Problem to work on: Render every line of text in the records below as a JSON list of strings, one string per line, with blank lines omitted. Leave the pictures out.

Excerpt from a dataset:
..............................

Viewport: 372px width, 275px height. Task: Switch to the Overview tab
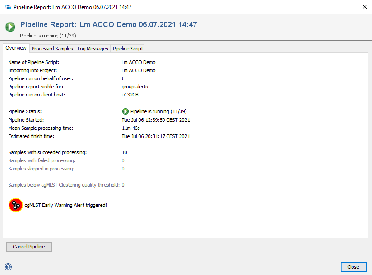point(16,48)
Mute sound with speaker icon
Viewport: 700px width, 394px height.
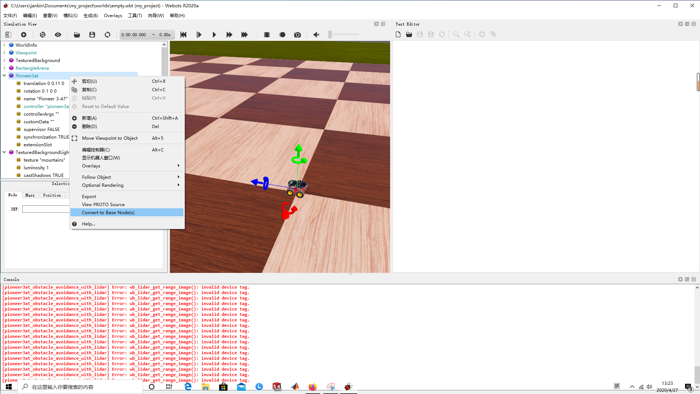point(316,35)
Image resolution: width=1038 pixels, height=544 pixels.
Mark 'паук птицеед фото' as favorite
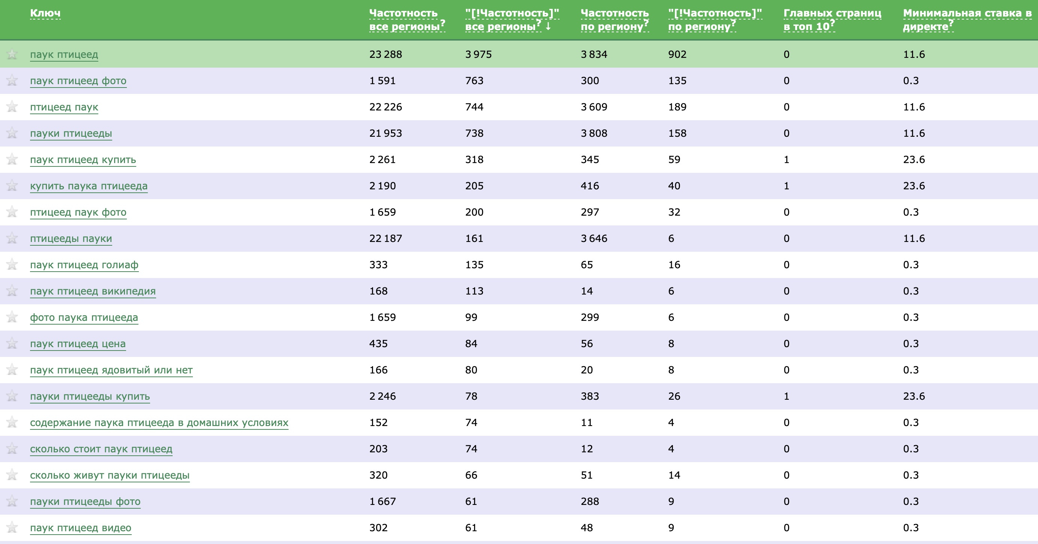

..............................

Exercise answer:
[
  "Viewport: 372px width, 275px height. Task: Switch to the Overview tab",
  "point(16,48)",
  "Mute sound with speaker icon",
  "Viewport: 700px width, 394px height.",
  "point(316,35)",
  "Image resolution: width=1038 pixels, height=544 pixels.",
  "Mark 'паук птицеед фото' as favorite"
]